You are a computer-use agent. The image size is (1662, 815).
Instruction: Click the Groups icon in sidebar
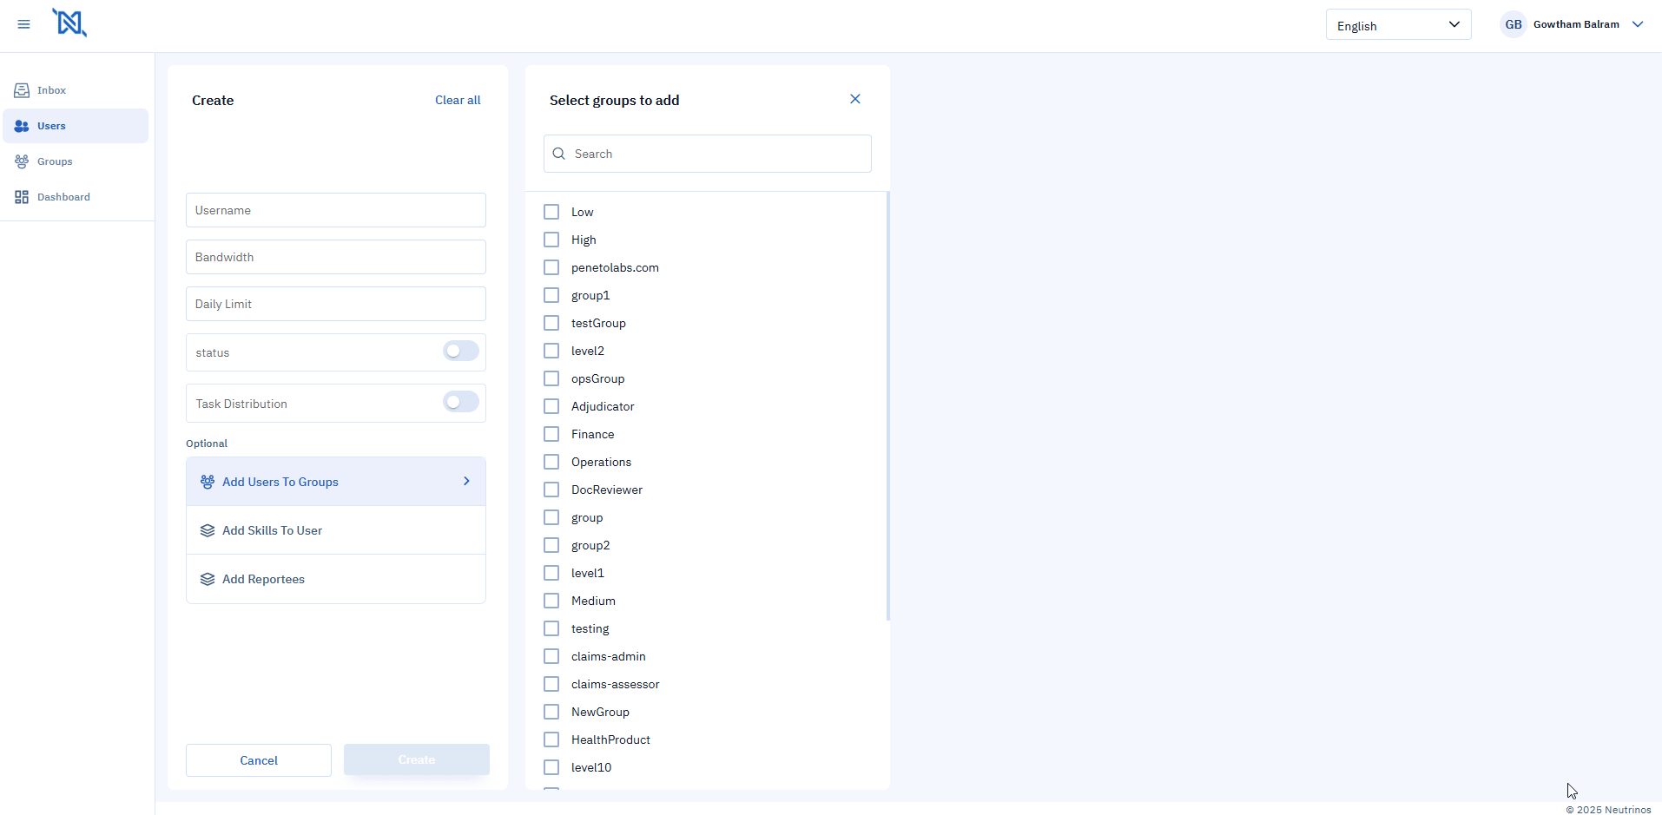point(22,161)
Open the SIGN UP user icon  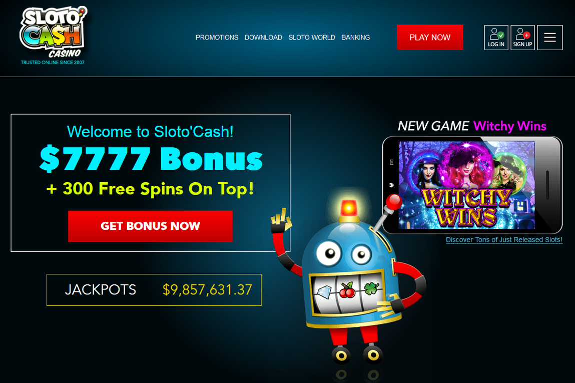[522, 38]
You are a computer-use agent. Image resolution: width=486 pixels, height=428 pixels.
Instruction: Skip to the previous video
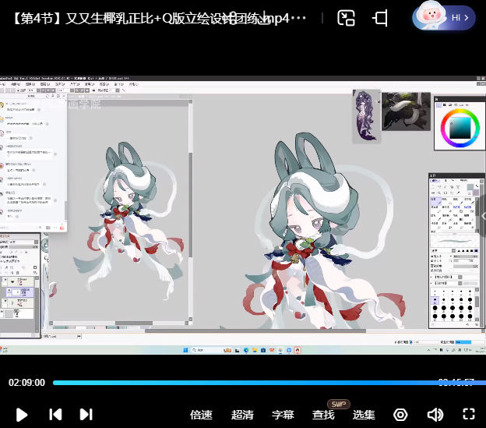(55, 415)
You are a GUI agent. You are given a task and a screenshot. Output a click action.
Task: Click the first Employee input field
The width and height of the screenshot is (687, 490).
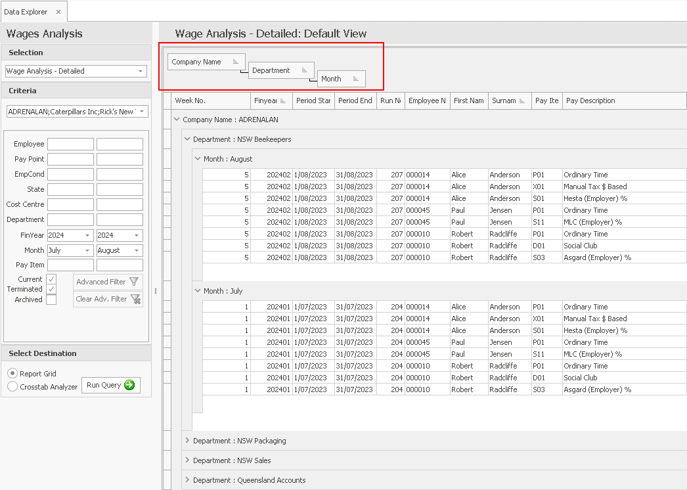(x=70, y=145)
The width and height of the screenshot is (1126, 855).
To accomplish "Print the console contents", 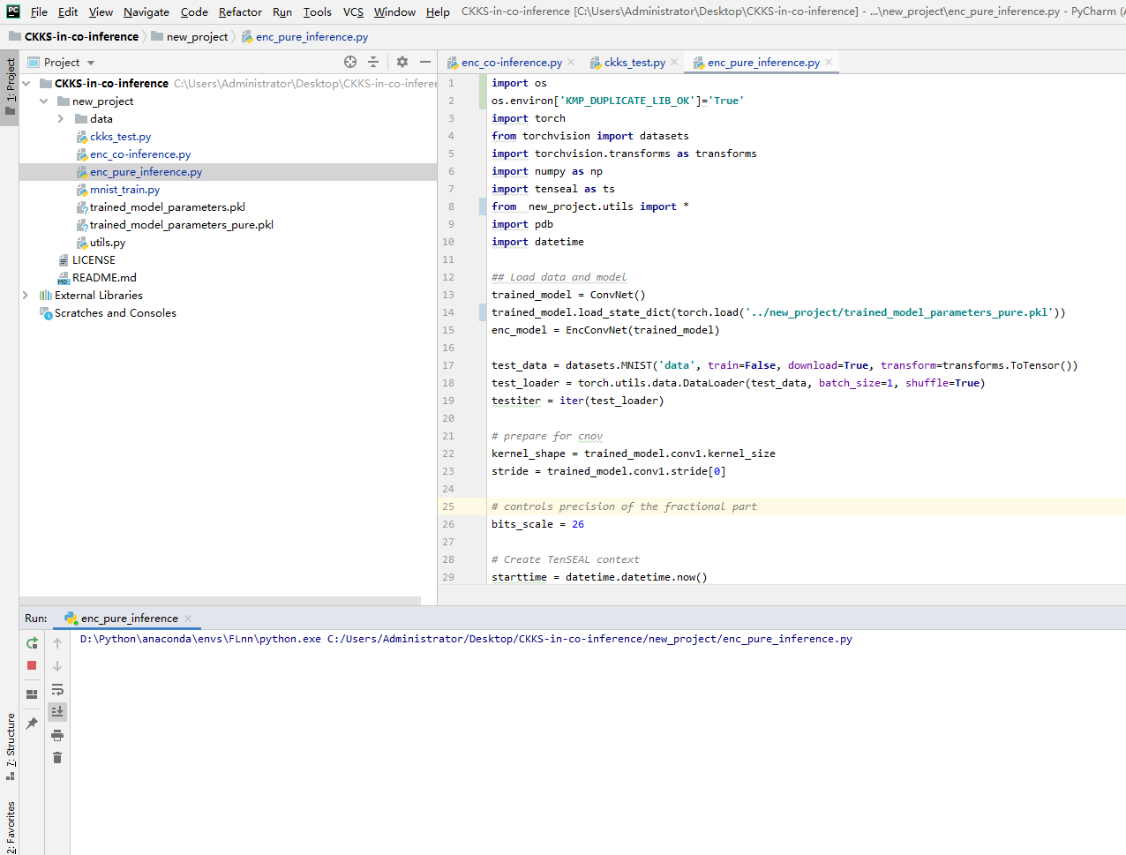I will tap(57, 734).
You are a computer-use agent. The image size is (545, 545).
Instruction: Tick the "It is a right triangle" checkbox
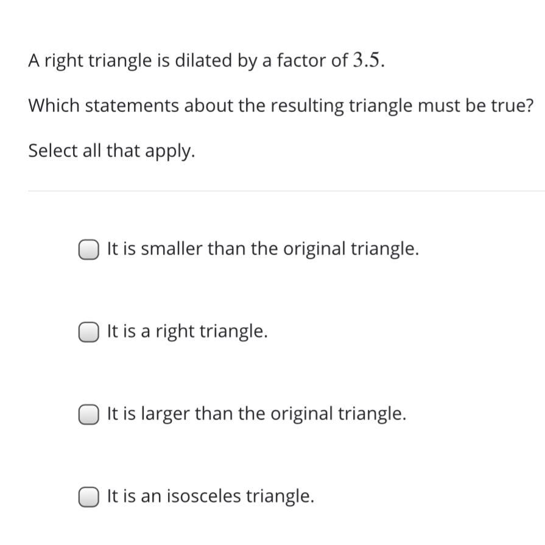click(89, 332)

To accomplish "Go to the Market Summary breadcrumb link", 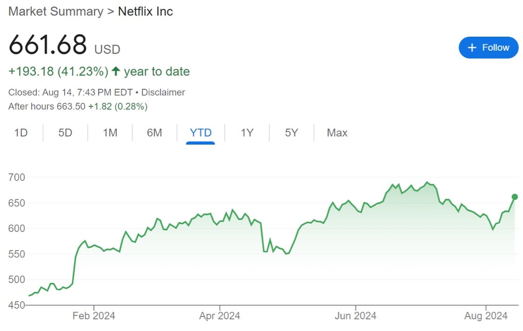I will pos(56,12).
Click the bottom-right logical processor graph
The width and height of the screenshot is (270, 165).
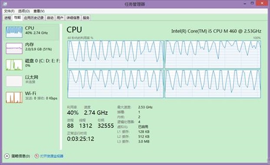point(213,84)
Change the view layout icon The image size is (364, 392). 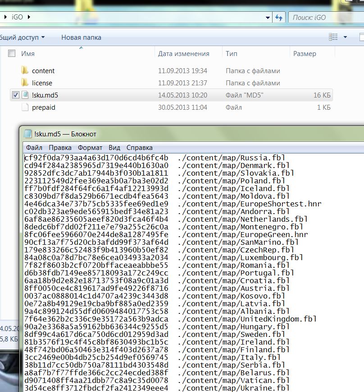pyautogui.click(x=333, y=37)
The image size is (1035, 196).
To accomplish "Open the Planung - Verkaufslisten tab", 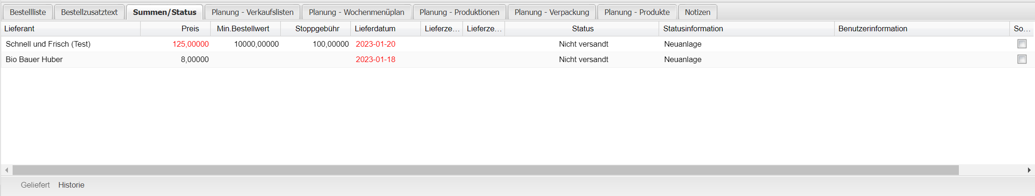I will point(252,12).
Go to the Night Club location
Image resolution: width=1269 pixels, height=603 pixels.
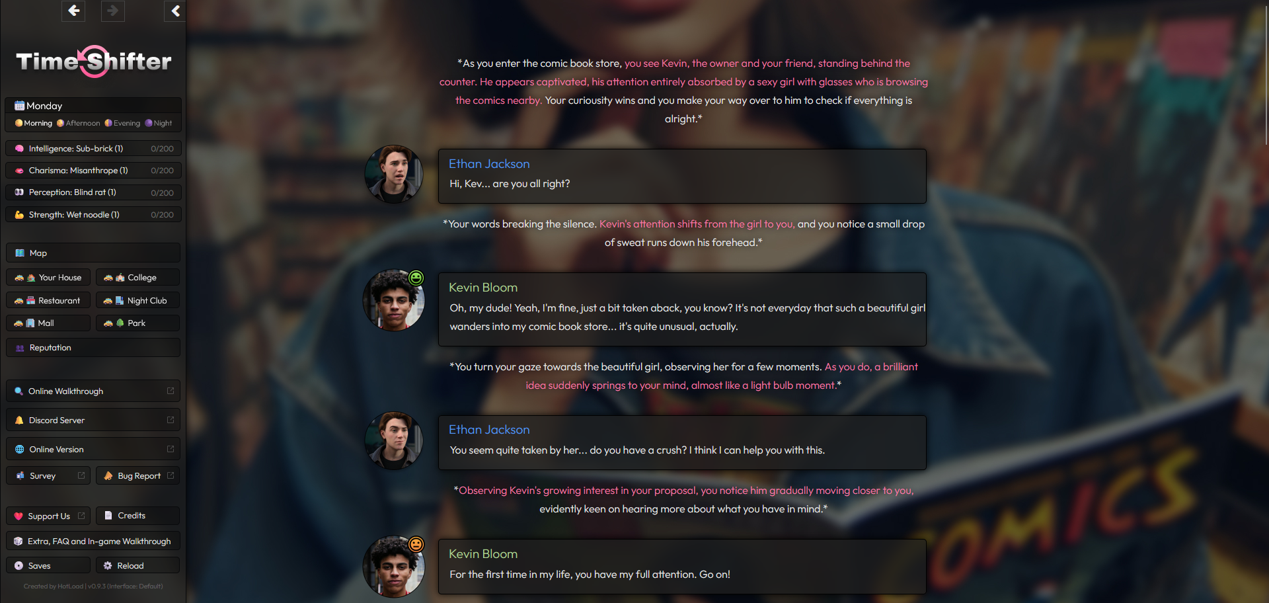(x=138, y=301)
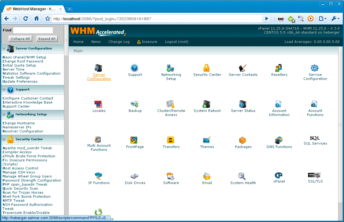
Task: Click the Change Log menu item
Action: (x=119, y=41)
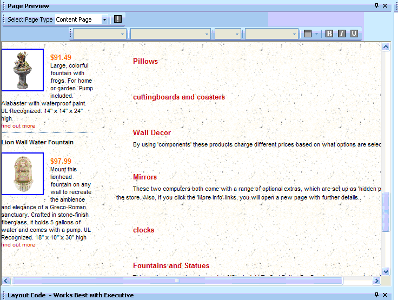Toggle underline formatting

354,34
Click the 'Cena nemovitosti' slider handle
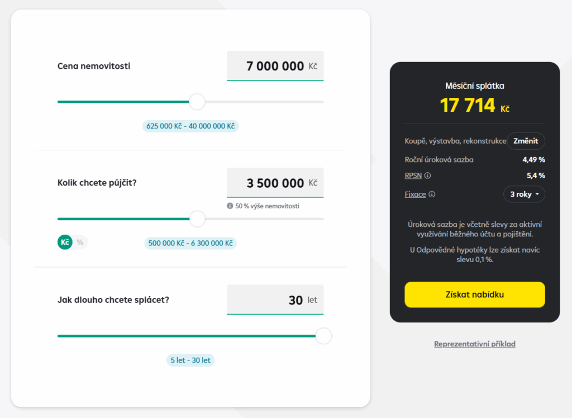This screenshot has width=572, height=418. pos(197,102)
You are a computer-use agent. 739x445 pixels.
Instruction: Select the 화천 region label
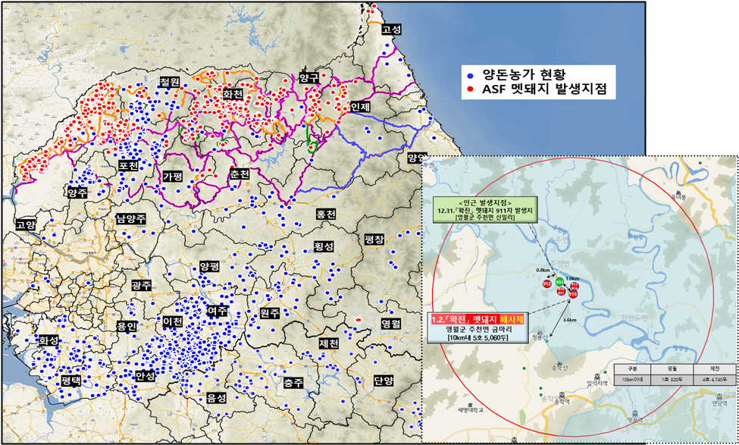click(x=232, y=95)
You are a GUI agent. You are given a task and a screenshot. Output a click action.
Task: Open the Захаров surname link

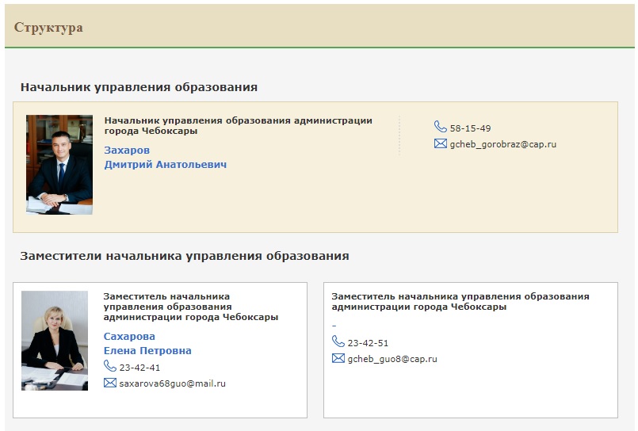tap(127, 150)
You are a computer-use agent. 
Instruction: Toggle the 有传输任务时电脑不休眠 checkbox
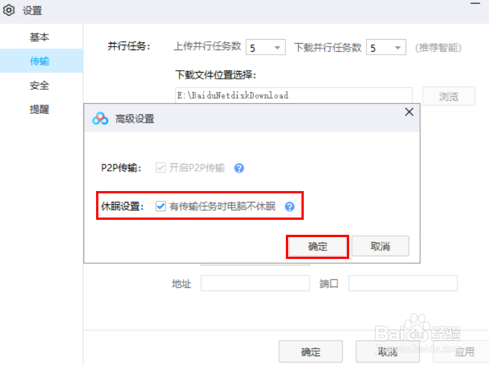(x=161, y=206)
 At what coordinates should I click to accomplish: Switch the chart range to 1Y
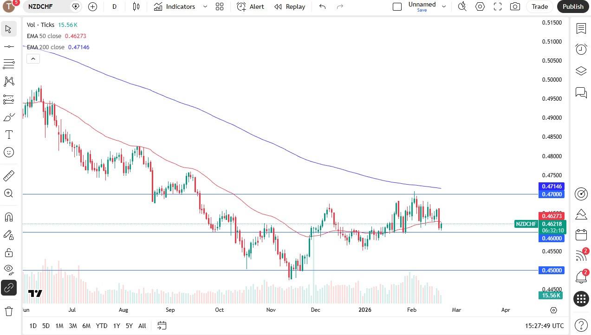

- REQUIREMENT: Leave the pictures out, and reproduce only the lines from the line holding "Instruction: Select the 화천 region label" through the last line of the material, both included.

- FINISHED EXERCISE:
Instruction: Select the 화천 region label
click(x=232, y=95)
You are a GUI agent. You are given a task and a screenshot. Output a click action.
Task: Open the Захаров surname link

tap(127, 150)
You are a computer-use agent. 
Instruction: Toggle the 有传输任务时电脑不休眠 checkbox
(x=161, y=206)
 At what coordinates should I click to accomplish: Switch the chart range to 1Y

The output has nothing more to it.